Le pire reproche que lui fera l’Histoire sera peut-être de s’être refusé à comprendre qu’il lui fallait transmettre un pouvoir réduit à un simulacre et aux moyens d’exercer encore sa munificence, depuis qu’il avait fui le pays réel pour se réfugier dans les décors de théâtre qu’étaient son palais de Gbadolite et le Kamanyola, son yacht fluvial. C’était en 1990, après qu’un déluge de mémorandums – qu’il avait suscités, croyant qu’il canaliserait ainsi le flot des récriminations – eut révélé la force du mécontentement dans toutes les classes de la société.
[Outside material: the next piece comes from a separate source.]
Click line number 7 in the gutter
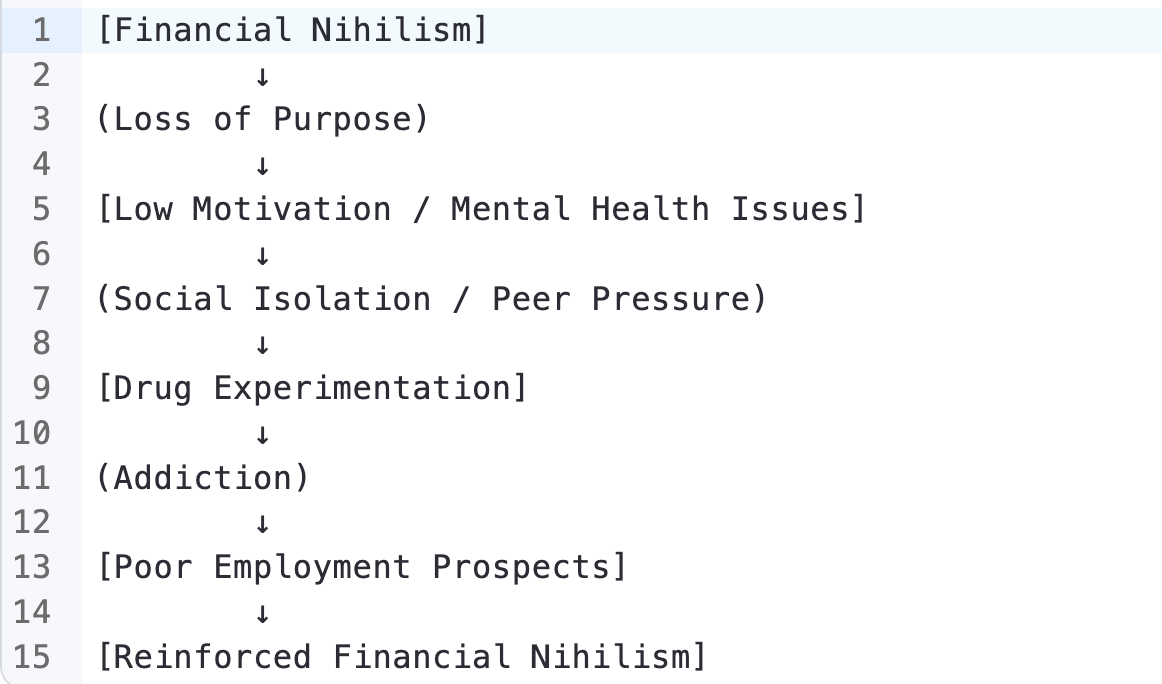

Le mur de Berlin venait de tomber. Ceci se conjuguant avec cela aurait pu entraîner alors la chute de l’homme qui avait « régné » à Kinshasa pendant un quart de siècle. En effet, Mobutu avait toujours trouvé en Occident le soutien que lui valait sa position ou son attitude de « plus fidèle défenseur de la démocratie contre le communisme en Afrique ». Le péril rouge disparu, le défenseur n’avait plus d’utilité.
On vit bientôt, effectivement, les trois capitales Bruxelles, Paris et Washington – soucieuses, dirent-elles, des droits de l’homme, qui ne les avaient pas préoccupées outre mesure jusqu’alors – décréter un boycottage d’un genre nouveau et assez ridicule, frappant d’interdiction de séjour un chef d’État étranger et les membres de sa famille. La rétorsion fut sans effet.
De Charybde en Scylla
La volonté de « chasser le dictateur » n’était d’ailleurs pas évidente de la part de ceux qui, tel Jacques Foccart, considéraient que le départ de Mobutu précipiterait le Zaïre de Charybde en Scylla. Encore moins de la part de George H. Bush, président des États-Unis et ancien patron de la CIA, laquelle gardait une certaine tendresse à l’égard du commandant en chef de l’armée congolaise qu’elle avait contribué à propulser, en 1965, à la tête de l’État.